Life is procession of events, starting at birth and ending with death. It’s catalogued by where we are, what we are doing, and who else is involved.

We experience this journey through what we see, hear touch, taste, smell and sense.

We then store these experiences as memories, with a personalised narrative attached.

This narrative gives experiences & memories meaning to us, much more than just the specifics of the event. We make our experiences mean something, especially the significant events.

It’s why two people can interpret the same event completely differently and why one person can remember the sights sounds and smells of the day, whilst others have no recollection whatsoever.

Memory formation

Insignificant events don’t get any meaning or narrative attached. Driving to work, making a cup of tea, reading most emails.

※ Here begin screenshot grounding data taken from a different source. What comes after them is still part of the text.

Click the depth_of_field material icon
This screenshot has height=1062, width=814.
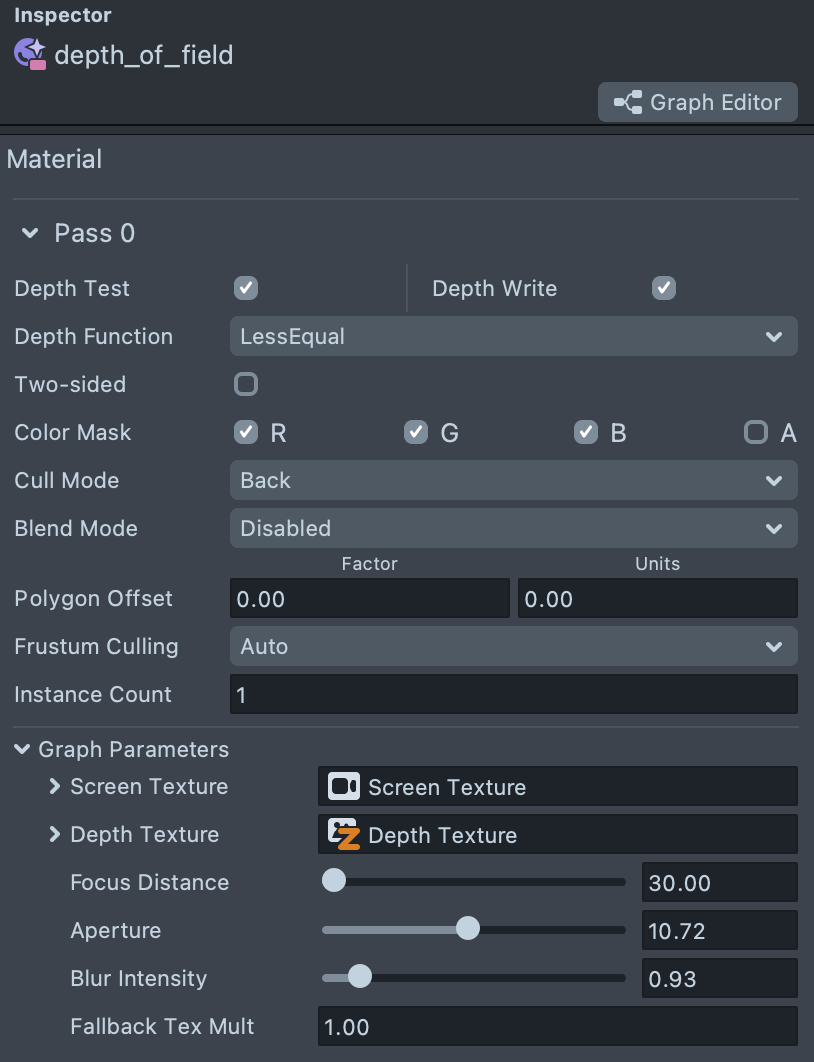[30, 54]

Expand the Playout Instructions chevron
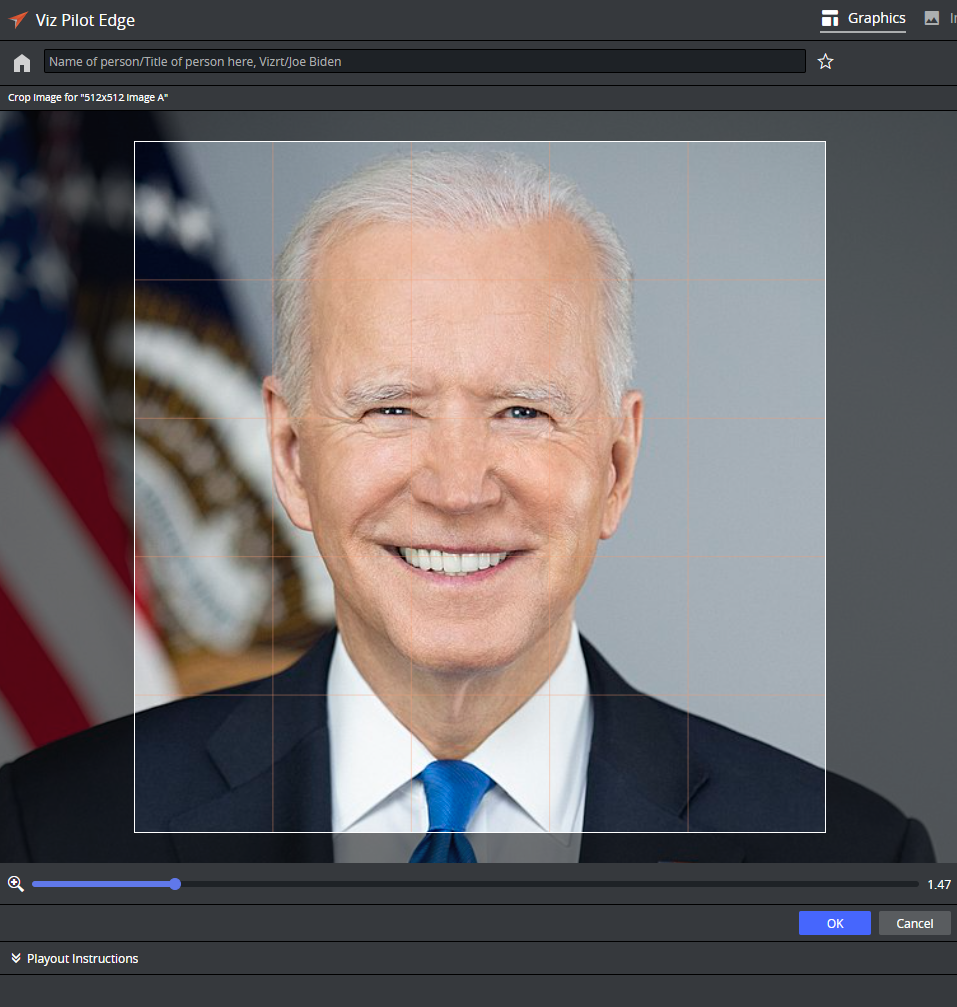pyautogui.click(x=16, y=959)
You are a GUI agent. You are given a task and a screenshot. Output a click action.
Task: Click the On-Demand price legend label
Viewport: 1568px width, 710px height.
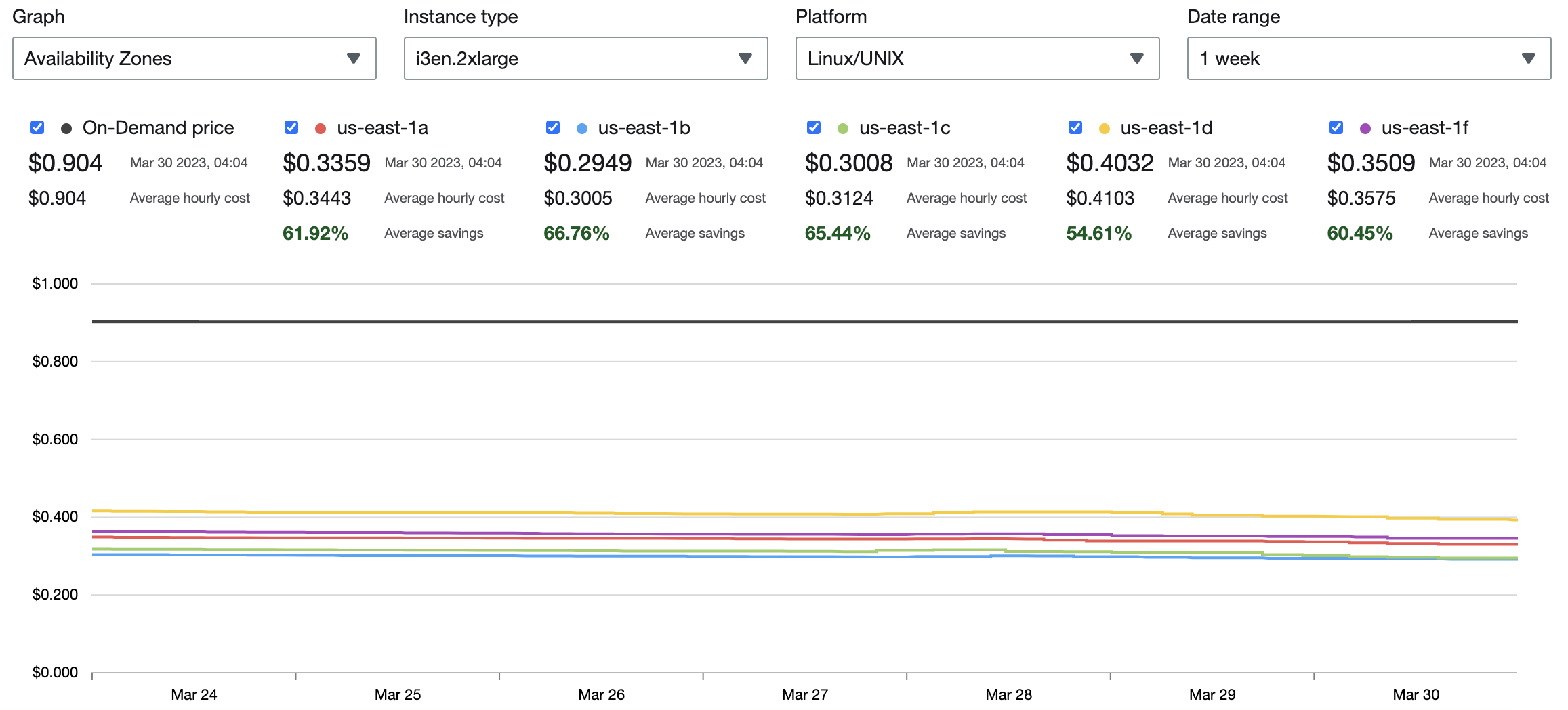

Significant events get catalogued and filed with similar events under a common narrative. The narrative becomes the primary key to memory recall, rather than having to page through individual memories Examples might be birthdays, vacations, Christmas and so on. Memorable but more similar than different.

Acute significant events (those accompanied by strong emotions) get a very personalised emotional hashtag, pinpointing how we felt during the experience. A car accident, bereavement, losing a valued item. These have unique narratives with common emotions / feelings.

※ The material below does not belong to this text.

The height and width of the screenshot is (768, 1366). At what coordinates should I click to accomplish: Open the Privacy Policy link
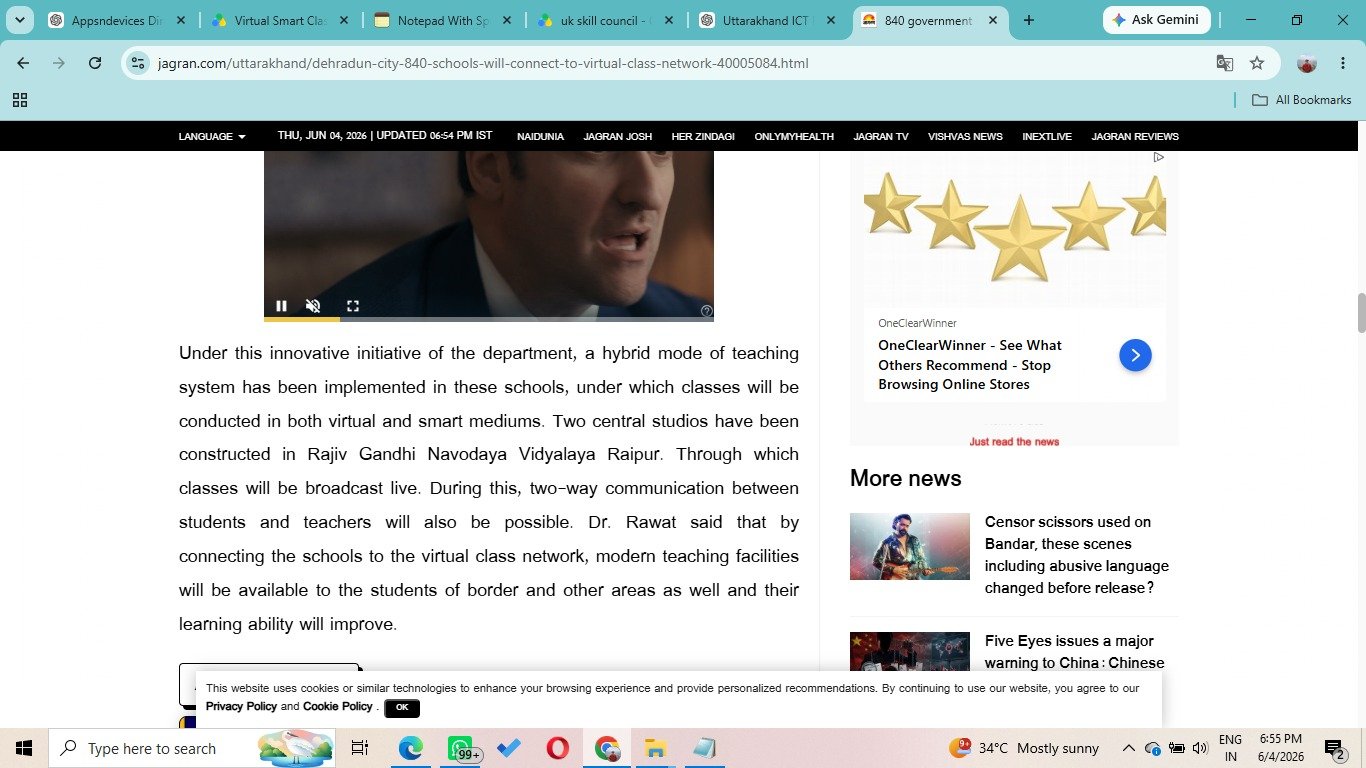pos(241,706)
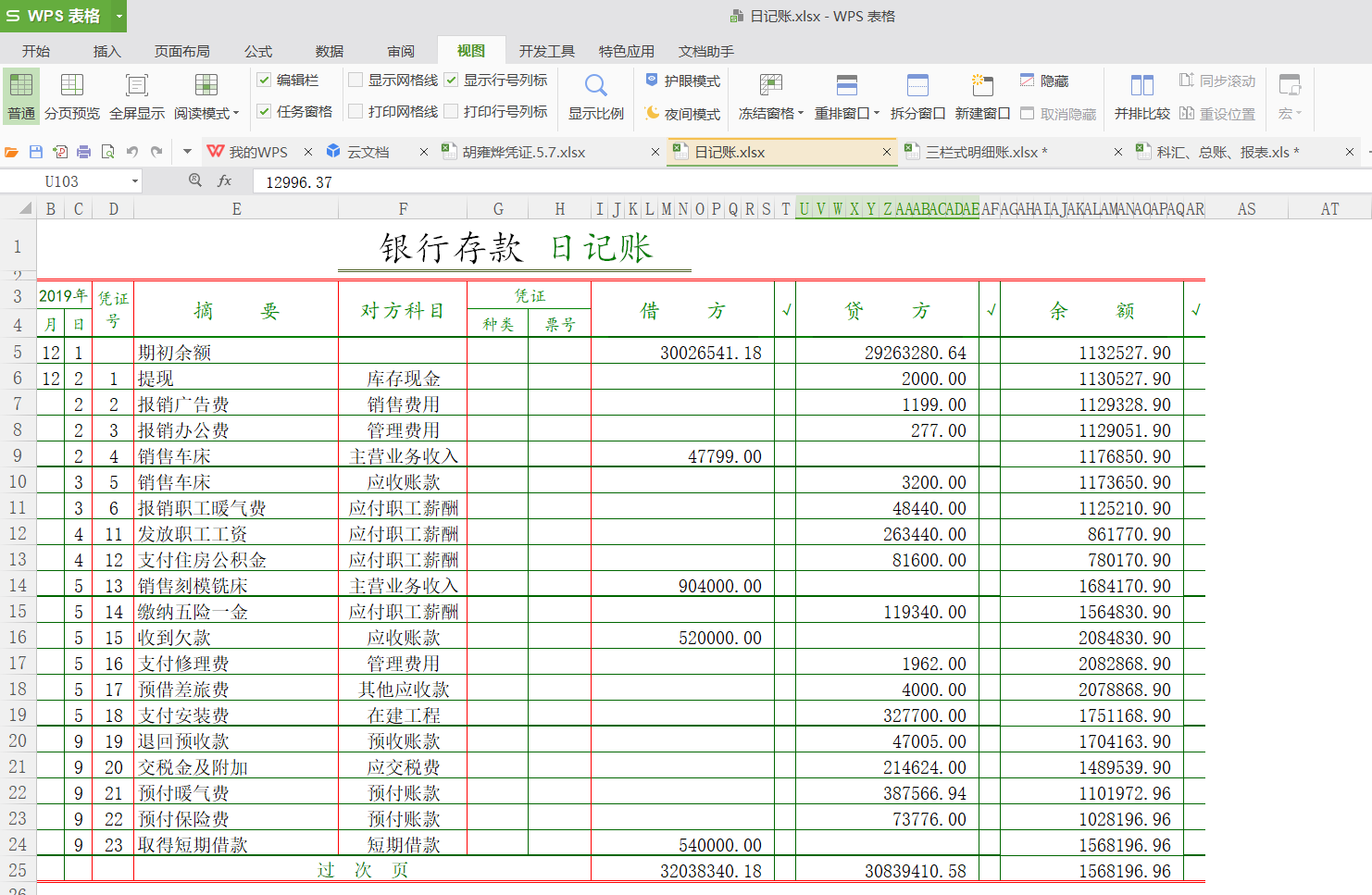The width and height of the screenshot is (1372, 895).
Task: Uncheck the 编辑栏 formula bar checkbox
Action: pos(265,81)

The most memorable events, those accompanied by feelings of fear, get hashtags and a dedicated and highly meaningful narrative, effectively written in capital letters, and have a link added to the most powerful part of the human brain, the amygdala, home of our freeze, fight, fight survival trigger.

These fear based memories rank first in the search sequence when we recall memories. The ones which alert us to the highest risk and they’re the experiences we watch out for.

The most impactful fear based memories are those we experience at an early age, especially between the age of 4 and 9, the time when we have a rudimentary but impactful vocabulary and therefore an associated self talk.

Our experiences are converted to memory whilst we sleep. We review todays experiences from within in our short term memory and either discard them, or file them in long term memory for future use, along with their respective hashtags and narratives. Our hippocampus, which is housed right next to the amygdala, is responsible for this important work. It’s also conceivable that dreams are blips in this memory formation process, but that’s just my hypothesis.

Anyhow, memories are formed, ready for the next day . . . . .

So, why and how do we utilise this elaborate memory management system?

We use our memories to forecast our future.

Just like millions of businesses do. The past is the best prediction of the future that we can make, and to have no forecast would be unsustainable. We need to forecast where our basic survival needs come from, such as food, water, clothing and warmth. Forecast how well behave, forecast interactions with others. And forecast our outcomes.

We don’t just wake up and “exist” we wake up and execute the plan contained in our personalised, completely unconscious forecast, a forecast based on past experiences..

This forecast becomes our current, immediate, short term and long term planned reality.   Until we sleep tonight snd construct a brand new forecast.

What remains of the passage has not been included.